En el fondo, el liderazgo del querúbico benjamín le sienta bien al fraternal trío, complementado por seis de esos músicos acompañantes que se agazapan al fondo para no robar ni un fotograma de protagonismo. Nick es el más fotogénico, el único un poquito despechugado, el que ya en Cool demuestra que la naturaleza le dotó al menos de un falsete atractivo. Pero ni los rostros agraciados ni las vicarías ni la edad madura les han servido a los de Nueva Jersey para asumir el menor riesgo artístico en su regreso. La hermandad sigue aferrada a ese tipo de repertorio milimétrico, hiperproducido y más atento a los malditos algoritmos que al corazón, y no digamos ya a las vísceras.
Quiere ello decir que las canciones son agradables, incluso a veces buenas, pero tan predecibles como un telefilme de sobremesa. Only human, por ejemplo, incluye algún miligramo de reggae y acaba molando, porque un poco de aroma jamaicano siempre le sienta bien al organismo. Pero todo está tan calculado y medido como para que en determinado momento los bros se nos acuclillen de manera sincronizada. No parece el gesto más sexy ni acrobático, ni siquiera el más aeróbico, pero se saluda con el fervor de quien asistiera a una nueva plusmarca mundial de salto con pértiga.
Tampoco le podemos negar las buenas hechuras a Strangers, pop prístino con un estribillo subido de agudos. O a What a Man Gotta Do, que parece explorar la herencia de Faith, de George Michael. Pero la nadería alcanza extremos irritantes en Fly with me, y tampoco llegamos a encontrar motivos para la excitación con Used to Be: r’n’b de manual, del que ya hemos escuchado unos cuantos millones de veces. Por más que Kevin aproveche para quedarse con solo una camiseta blanca básica, que tampoco parece el culmen de la sicalipsis.
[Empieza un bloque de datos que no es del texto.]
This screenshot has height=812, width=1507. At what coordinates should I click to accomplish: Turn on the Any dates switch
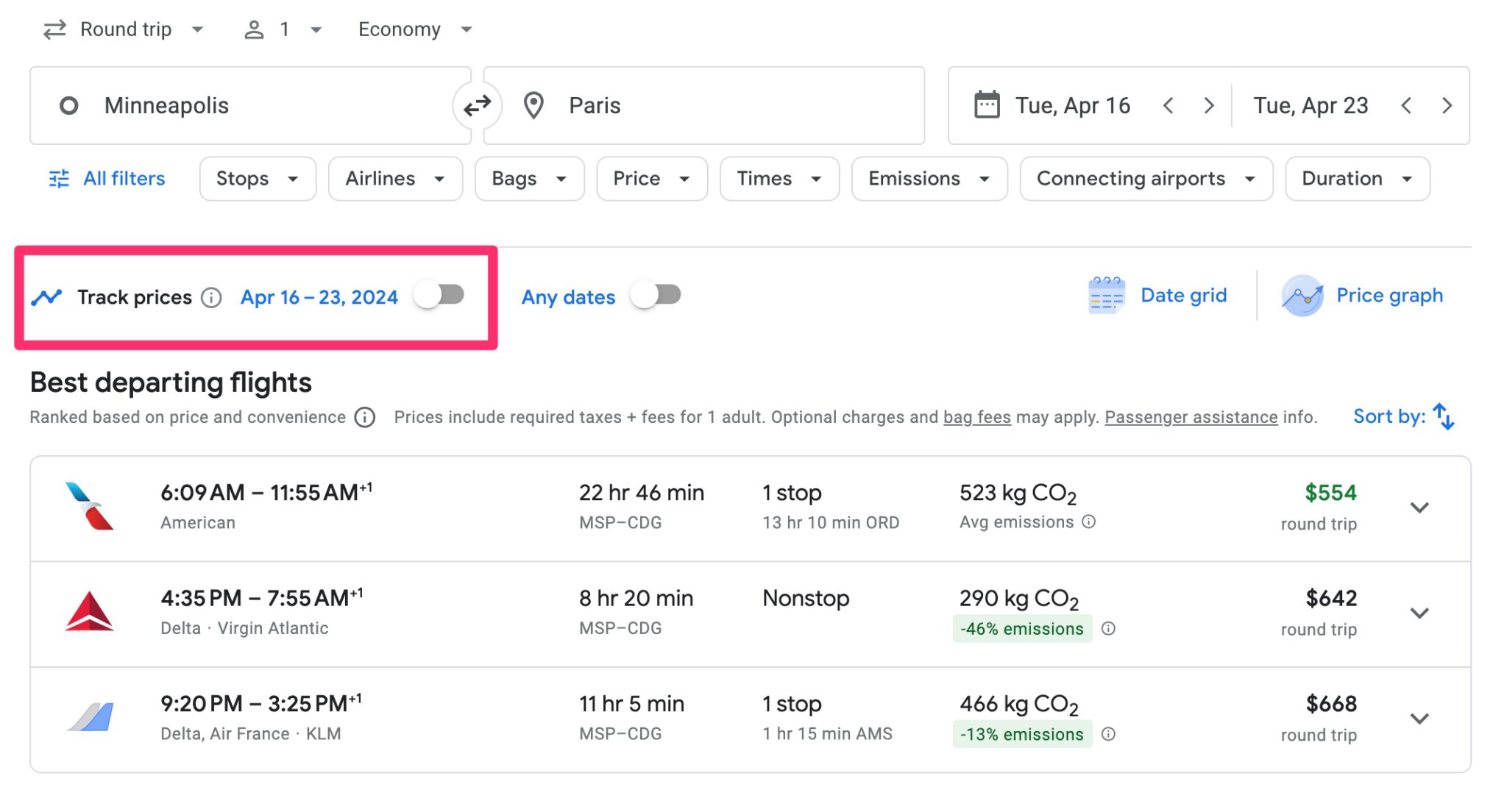click(x=655, y=294)

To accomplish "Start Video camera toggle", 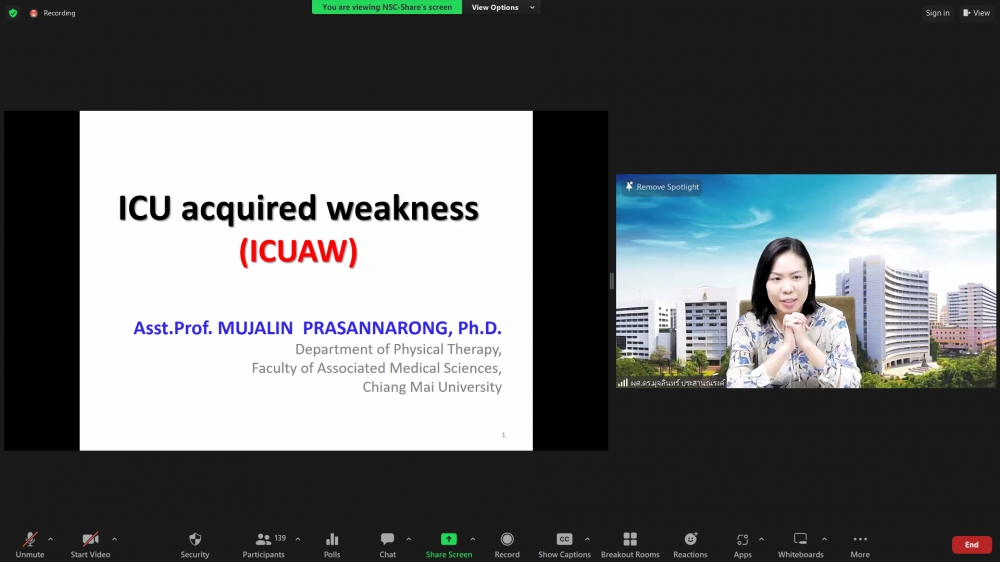I will click(90, 540).
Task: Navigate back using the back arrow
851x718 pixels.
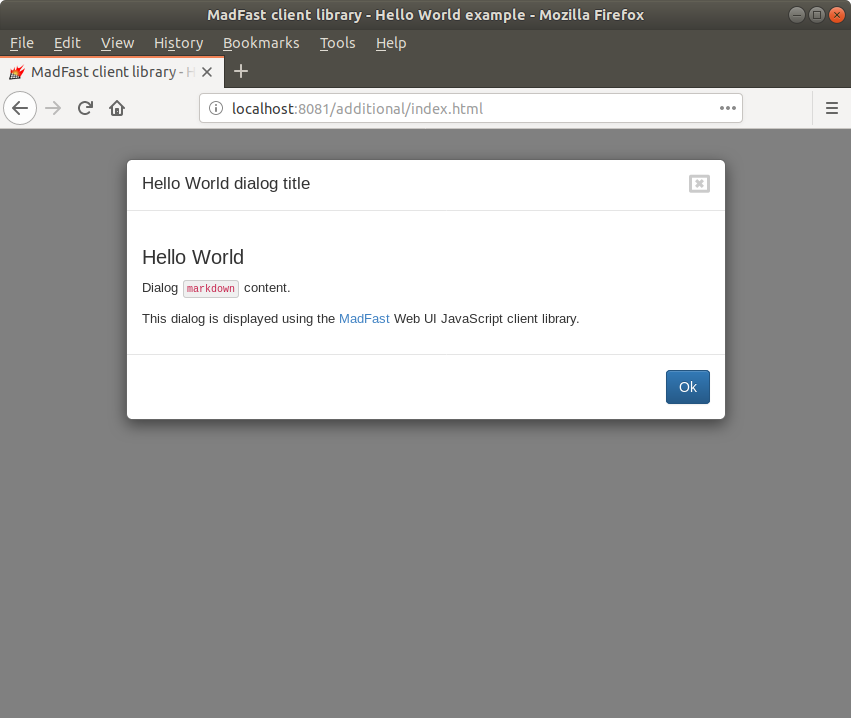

Por aquello de cumplir con todos los estándares, nuestro redivivo trío se cruzará la pista para abordar desde un escenario minúsculo Hesitate, los tres arremolinados en torno a una bonita balada acústica, arquetípica pero potable. En esas cosas se acaban notando, es verdad, el bagaje y las vueltas al cuentakilómetros. Pero lo mejor de la noche llegará con Jealous, cima solista de Nick y una pieza que comparte ese espíritu soul y sensual con el que Bruno Mars ha acabado convirtiéndose en un Michael Jackson de circunstancias.
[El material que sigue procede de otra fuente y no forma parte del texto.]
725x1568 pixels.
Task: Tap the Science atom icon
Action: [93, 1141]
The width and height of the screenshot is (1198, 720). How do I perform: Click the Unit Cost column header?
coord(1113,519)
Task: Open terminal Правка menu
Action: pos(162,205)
Llegarán todavía la lluvia de confeti, las llamaradas, la pirotecnia. Nos endosarán dos baladas consecutivas de las de piano de cola, con tanta melaza como para arruinar la más sufrida de las dietas. Y al menos, para contarlo todo, descubriremos que I Believe es impecable, sedosa, elegante, pegadiza. Acabaremos con Sucker, el nuevo exitazo, y todos darán por bien empleada esta hora y media de sintonía con unos chicuelos que no solo dieron el estirón, sino que se crecen ante los suyos. Por más que el ritual del chupito y el brindis “por los mejores fans del mundo” sonara tan convincente como el marinero que le repite el mismo piropo a la novia de cada puerto.